À Paris, l’exposition "La dernière étreinte" donne un visage aux victimes du 7 octobre
À travers des photographies, des témoignages et des récits bouleversants, cette initiative de l’Organisation sioniste mondiale cherche à préserver la mémoire des victimes.


La mairie du 16ᵉ arrondissement de Paris accueille depuis mardi une exposition particulièrement bouleversante consacrée aux victimes israéliennes du 7 octobre 2023. Intitulée "La dernière étreinte", cette exposition photographique rend hommage à 25 mères ayant perdu 26 enfants lors des massacres terroristes perpétrés par le Hamas, principalement au festival Nova.
Initiée par l’Organisation sioniste mondiale et réalisée par la photographe israélienne Ifat Pe’er, l’exposition mêle portraits, témoignages personnels et récits des derniers instants partagés entre ces mères et leurs enfants avant le drame.

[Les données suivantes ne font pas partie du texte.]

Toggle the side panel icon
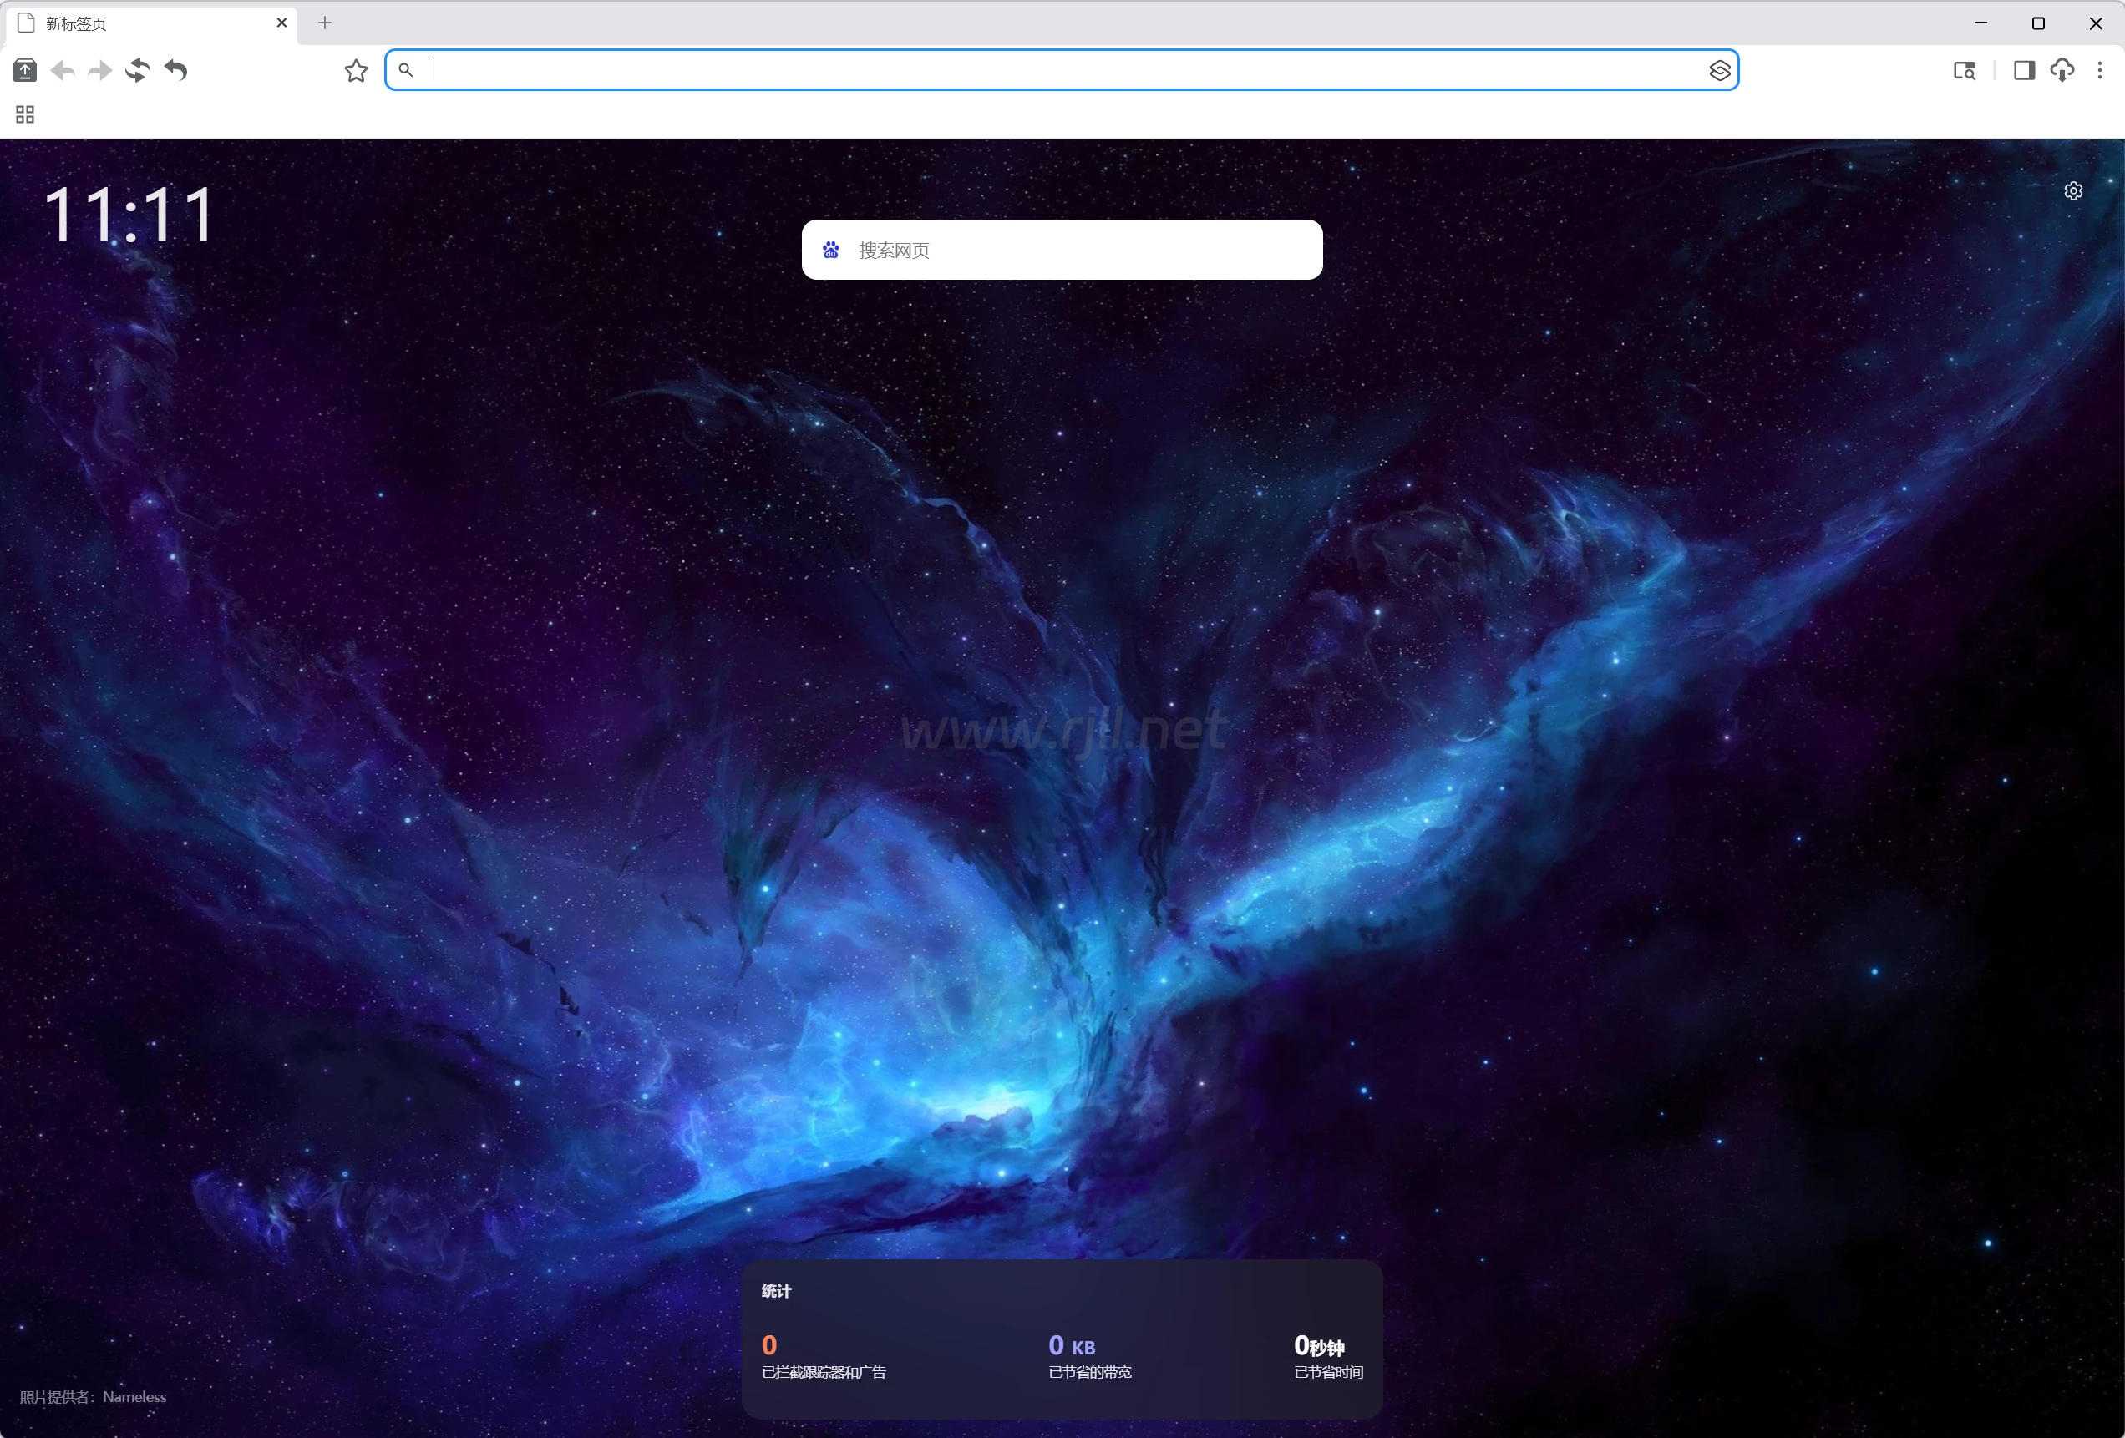Image resolution: width=2125 pixels, height=1438 pixels. [x=2024, y=70]
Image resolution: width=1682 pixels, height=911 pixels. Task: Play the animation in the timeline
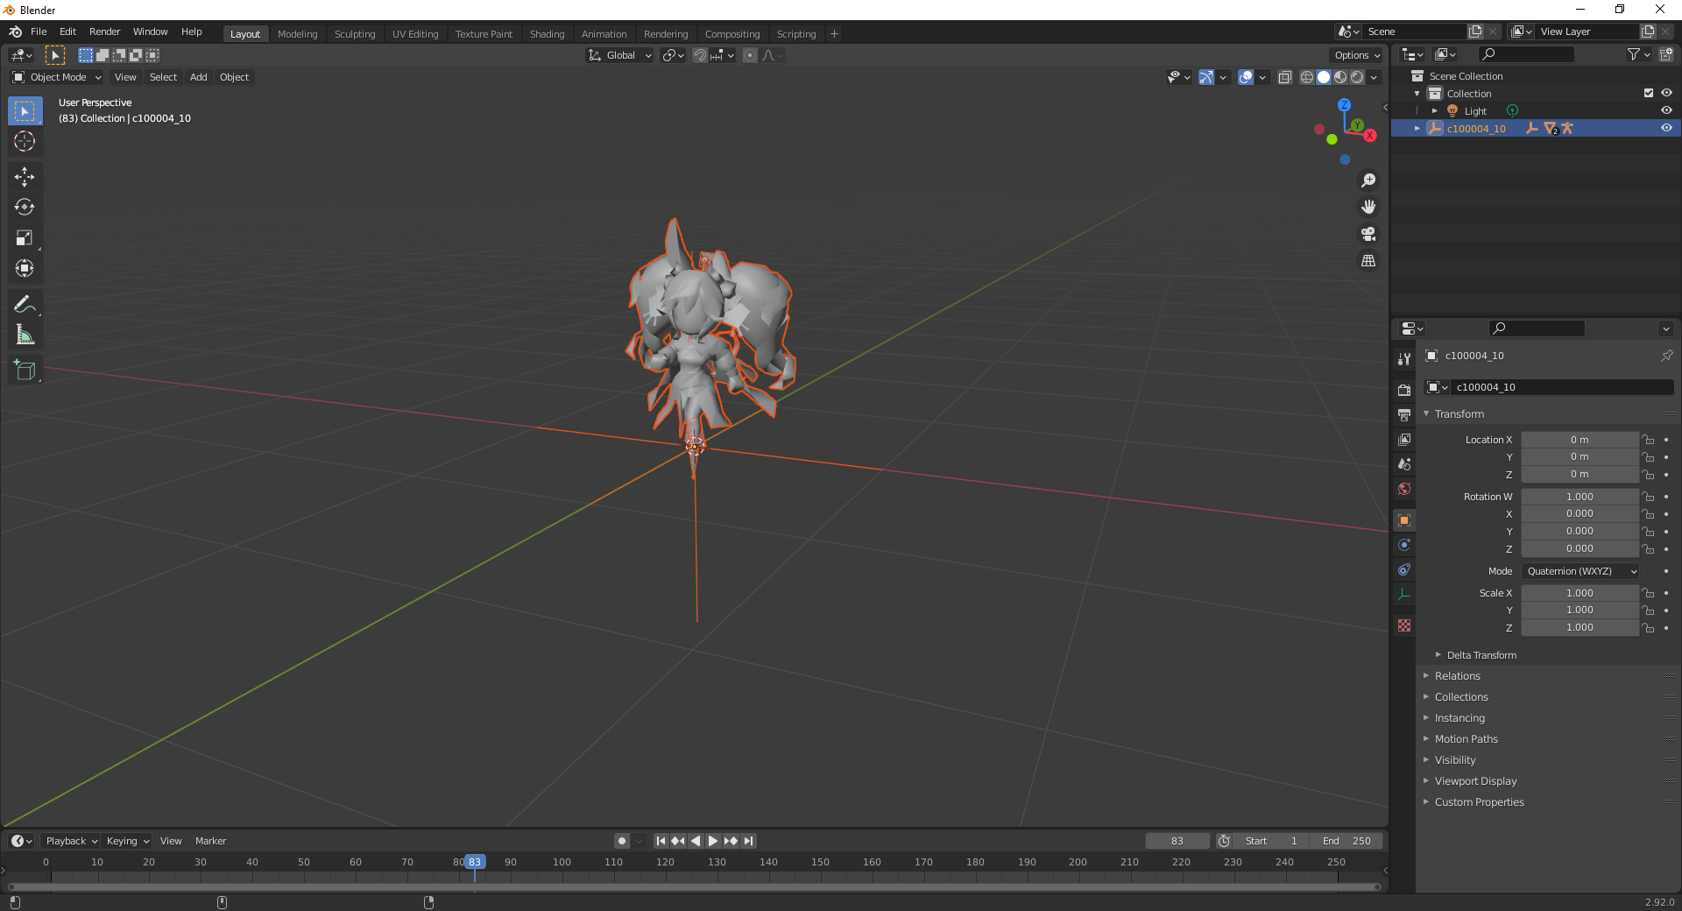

« Le dernier moment où elles ont vu leur enfant sans savoir que ce serait la dernière fois », résume Pauline Joubert, l’une des organisatrices de l’événement.
Dans les salles de la mairie, les visiteurs découvrent des histoires marquées par le deuil, mais aussi par le courage. Certaines victimes ont permis de sauver d’autres festivaliers durant l’attaque du festival Nova avant d’être assassinées.
Trois mères israéliennes sont également présentes à Paris pour témoigner directement devant le public français. Parmi elles, Sigal, qui a perdu ses deux filles le 7 octobre.
L’exposition propose également une dimension interactive : des QR codes permettent aux visiteurs de découvrir le parcours de vie de chaque victime, depuis l’enfance jusqu’à son assassinat lors des attaques terroristes du Hamas.
Ouverte jusqu’au 29 mai, l’exposition entend préserver la mémoire des victimes et rappeler l’ampleur du traumatisme vécu par les familles israéliennes depuis le 7 octobre.
Au-delà des photographies, La dernière étreinte cherche surtout à redonner une identité, une histoire et une voix à ceux qui ont été tués lors de l’une des journées les plus meurtrières de l’histoire d’Israël.